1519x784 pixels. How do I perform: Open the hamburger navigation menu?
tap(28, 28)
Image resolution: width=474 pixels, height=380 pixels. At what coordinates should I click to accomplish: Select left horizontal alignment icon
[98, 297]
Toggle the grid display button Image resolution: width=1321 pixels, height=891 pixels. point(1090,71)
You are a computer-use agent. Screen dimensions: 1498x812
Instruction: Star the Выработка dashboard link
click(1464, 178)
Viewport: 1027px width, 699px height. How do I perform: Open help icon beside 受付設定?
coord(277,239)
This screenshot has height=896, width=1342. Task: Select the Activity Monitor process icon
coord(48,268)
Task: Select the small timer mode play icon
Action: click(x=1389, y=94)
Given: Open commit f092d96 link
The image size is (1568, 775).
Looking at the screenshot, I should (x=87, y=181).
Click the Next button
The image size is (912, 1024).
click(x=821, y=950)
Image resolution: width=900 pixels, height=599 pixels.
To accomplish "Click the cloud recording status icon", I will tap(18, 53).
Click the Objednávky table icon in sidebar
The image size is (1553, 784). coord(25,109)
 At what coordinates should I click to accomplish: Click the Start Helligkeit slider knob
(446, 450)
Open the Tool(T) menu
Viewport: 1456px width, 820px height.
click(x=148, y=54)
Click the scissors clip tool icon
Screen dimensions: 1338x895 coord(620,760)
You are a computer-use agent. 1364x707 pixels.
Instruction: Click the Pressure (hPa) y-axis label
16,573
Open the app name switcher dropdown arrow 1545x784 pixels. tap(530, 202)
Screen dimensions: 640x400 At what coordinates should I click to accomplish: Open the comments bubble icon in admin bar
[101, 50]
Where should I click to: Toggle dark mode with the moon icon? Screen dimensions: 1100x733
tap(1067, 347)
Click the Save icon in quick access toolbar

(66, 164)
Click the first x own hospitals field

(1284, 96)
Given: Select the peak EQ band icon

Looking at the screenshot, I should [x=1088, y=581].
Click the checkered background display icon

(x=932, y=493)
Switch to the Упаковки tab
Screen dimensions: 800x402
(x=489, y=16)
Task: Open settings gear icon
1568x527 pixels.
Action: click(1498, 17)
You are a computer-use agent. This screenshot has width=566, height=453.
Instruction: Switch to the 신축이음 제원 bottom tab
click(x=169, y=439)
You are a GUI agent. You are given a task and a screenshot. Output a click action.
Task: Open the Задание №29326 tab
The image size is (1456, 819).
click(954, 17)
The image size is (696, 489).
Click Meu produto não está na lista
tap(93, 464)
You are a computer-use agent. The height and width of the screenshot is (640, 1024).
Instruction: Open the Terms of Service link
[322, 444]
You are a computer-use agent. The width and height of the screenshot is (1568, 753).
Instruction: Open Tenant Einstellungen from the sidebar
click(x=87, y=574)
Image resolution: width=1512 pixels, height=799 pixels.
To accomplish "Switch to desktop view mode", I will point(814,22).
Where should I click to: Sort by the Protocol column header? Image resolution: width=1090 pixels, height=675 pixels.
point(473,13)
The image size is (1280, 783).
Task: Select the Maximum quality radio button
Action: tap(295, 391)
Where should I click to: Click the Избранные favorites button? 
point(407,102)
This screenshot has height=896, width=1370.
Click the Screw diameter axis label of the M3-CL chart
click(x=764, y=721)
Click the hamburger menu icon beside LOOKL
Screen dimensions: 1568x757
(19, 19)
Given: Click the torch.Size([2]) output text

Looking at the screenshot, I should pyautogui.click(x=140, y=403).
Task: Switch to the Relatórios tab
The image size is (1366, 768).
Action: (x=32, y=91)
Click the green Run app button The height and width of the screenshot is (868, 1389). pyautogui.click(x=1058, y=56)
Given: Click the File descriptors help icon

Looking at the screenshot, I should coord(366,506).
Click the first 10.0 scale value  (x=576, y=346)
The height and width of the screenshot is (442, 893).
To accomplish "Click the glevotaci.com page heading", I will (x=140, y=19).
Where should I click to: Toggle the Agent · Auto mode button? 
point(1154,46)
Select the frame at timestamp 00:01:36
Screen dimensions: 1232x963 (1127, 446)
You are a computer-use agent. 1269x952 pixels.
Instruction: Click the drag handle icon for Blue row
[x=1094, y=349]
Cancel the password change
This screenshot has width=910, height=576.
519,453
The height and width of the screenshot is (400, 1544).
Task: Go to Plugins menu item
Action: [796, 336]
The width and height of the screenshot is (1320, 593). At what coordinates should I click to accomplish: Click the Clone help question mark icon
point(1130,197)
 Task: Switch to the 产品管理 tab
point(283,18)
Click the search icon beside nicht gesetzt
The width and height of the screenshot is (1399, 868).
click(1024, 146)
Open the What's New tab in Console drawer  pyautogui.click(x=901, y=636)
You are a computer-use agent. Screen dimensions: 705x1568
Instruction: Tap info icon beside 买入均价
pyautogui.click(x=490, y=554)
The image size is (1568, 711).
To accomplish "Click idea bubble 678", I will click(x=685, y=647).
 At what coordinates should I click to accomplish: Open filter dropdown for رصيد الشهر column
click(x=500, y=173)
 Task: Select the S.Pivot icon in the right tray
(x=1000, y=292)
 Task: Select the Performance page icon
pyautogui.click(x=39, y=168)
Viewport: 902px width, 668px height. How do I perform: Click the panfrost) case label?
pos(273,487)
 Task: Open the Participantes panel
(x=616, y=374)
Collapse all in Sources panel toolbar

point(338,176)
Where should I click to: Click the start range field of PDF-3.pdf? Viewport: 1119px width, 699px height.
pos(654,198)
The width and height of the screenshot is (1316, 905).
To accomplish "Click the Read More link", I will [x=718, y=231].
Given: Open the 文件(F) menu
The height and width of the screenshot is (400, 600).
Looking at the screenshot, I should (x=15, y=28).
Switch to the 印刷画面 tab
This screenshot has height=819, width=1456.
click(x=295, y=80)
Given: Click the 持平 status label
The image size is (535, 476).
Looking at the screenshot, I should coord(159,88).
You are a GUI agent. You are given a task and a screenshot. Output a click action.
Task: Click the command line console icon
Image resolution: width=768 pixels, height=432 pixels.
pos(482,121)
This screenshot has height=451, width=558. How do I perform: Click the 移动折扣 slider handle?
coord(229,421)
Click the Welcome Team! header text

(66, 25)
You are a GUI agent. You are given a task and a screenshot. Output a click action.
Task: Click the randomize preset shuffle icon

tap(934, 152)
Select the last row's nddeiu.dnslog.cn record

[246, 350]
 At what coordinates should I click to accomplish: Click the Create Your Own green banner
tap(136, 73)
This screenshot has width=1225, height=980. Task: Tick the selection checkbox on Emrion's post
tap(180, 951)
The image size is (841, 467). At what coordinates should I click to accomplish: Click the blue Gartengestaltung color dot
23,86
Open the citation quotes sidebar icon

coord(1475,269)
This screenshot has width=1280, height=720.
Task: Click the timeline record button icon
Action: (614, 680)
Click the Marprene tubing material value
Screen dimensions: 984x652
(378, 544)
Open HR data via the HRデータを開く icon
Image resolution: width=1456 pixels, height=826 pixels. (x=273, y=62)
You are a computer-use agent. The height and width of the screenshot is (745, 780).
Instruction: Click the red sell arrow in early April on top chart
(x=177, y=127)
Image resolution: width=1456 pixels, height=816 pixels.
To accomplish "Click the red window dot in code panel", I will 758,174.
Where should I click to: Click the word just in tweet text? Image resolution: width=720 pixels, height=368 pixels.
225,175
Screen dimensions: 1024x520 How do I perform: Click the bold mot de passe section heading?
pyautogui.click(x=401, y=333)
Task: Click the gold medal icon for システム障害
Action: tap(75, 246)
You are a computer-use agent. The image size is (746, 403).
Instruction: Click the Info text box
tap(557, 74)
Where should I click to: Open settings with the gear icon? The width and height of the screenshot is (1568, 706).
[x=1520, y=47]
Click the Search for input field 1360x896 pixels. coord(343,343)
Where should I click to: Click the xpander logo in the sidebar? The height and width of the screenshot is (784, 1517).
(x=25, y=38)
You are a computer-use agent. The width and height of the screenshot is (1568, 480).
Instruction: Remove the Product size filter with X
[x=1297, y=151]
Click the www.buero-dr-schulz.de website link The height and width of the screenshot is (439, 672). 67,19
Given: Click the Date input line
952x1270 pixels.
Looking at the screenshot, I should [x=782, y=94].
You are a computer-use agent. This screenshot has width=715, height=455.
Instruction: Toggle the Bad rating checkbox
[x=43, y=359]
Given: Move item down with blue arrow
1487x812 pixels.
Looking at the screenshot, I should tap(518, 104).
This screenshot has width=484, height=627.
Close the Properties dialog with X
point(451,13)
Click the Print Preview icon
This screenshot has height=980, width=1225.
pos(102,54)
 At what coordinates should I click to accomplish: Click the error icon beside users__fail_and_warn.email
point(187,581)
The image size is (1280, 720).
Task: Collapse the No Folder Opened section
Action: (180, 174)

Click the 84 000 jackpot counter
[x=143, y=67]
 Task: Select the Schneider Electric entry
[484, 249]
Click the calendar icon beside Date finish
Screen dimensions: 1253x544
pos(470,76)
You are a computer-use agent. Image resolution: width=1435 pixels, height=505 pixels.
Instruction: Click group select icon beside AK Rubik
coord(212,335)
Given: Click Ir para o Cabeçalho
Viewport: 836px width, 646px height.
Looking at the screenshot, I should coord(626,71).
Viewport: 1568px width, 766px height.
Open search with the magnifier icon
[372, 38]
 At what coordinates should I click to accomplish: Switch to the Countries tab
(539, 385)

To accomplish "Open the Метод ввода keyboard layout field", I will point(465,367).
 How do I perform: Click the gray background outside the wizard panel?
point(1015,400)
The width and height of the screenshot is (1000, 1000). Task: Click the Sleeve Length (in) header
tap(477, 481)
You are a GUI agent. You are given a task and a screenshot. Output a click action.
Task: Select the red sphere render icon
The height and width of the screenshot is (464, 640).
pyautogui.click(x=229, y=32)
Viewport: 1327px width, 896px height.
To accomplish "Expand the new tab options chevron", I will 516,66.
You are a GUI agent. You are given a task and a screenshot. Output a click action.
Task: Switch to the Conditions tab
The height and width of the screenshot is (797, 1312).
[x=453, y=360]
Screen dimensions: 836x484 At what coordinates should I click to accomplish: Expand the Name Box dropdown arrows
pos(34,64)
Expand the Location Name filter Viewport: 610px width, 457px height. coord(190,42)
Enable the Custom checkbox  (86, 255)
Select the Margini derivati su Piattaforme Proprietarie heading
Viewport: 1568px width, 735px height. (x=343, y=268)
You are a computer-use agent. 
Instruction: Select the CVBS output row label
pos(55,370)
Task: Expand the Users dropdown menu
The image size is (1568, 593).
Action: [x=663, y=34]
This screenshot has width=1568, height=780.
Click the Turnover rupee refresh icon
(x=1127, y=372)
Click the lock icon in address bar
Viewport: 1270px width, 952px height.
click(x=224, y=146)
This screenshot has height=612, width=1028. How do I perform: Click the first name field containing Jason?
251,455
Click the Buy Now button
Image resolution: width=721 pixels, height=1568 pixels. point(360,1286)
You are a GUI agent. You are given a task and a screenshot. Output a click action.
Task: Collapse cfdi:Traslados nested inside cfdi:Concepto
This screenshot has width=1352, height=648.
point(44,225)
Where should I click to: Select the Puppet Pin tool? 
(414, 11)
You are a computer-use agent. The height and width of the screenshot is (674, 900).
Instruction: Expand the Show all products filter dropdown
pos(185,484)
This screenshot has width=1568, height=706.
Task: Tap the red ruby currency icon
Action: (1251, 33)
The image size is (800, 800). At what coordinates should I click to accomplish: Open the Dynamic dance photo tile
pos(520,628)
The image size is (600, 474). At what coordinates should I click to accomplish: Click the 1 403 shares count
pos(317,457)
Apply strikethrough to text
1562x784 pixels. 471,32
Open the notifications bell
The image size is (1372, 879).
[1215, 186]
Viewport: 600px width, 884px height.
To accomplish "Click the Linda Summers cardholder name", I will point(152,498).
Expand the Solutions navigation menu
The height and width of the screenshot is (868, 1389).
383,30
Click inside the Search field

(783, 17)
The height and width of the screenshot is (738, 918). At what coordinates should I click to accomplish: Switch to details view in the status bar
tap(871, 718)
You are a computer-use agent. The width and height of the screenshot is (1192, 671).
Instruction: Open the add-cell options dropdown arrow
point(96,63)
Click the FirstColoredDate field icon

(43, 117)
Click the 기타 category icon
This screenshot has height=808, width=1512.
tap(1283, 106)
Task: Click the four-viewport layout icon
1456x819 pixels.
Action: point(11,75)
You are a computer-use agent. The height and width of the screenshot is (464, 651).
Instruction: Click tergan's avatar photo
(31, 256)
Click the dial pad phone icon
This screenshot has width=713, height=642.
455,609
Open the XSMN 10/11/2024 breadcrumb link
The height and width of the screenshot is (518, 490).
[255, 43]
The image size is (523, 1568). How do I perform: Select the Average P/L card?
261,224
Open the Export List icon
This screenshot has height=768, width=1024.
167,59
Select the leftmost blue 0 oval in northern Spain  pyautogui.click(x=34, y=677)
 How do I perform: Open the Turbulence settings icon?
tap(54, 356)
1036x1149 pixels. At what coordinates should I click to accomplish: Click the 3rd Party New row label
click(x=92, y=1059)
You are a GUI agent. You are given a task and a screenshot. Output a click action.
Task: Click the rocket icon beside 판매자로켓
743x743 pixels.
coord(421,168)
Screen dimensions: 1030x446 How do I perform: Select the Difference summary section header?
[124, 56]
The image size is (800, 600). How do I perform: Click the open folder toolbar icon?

※ ※ ※

Exercise details: Locate each line in the listing above that contains the word "button" and copy those lines out in full.

Solved exercise:
Toggle the grid display button Image resolution: width=1321 pixels, height=891 pixels. point(1090,71)
Click the Next button
Task: Select the Maximum quality radio button
Where should I click to: Click the Избранные favorites button? 
Click the green Run app button The height and width of the screenshot is (868, 1389). pyautogui.click(x=1058, y=56)
Where should I click to: Toggle the Agent · Auto mode button? 
Task: Click the timeline record button icon
Click the Buy Now button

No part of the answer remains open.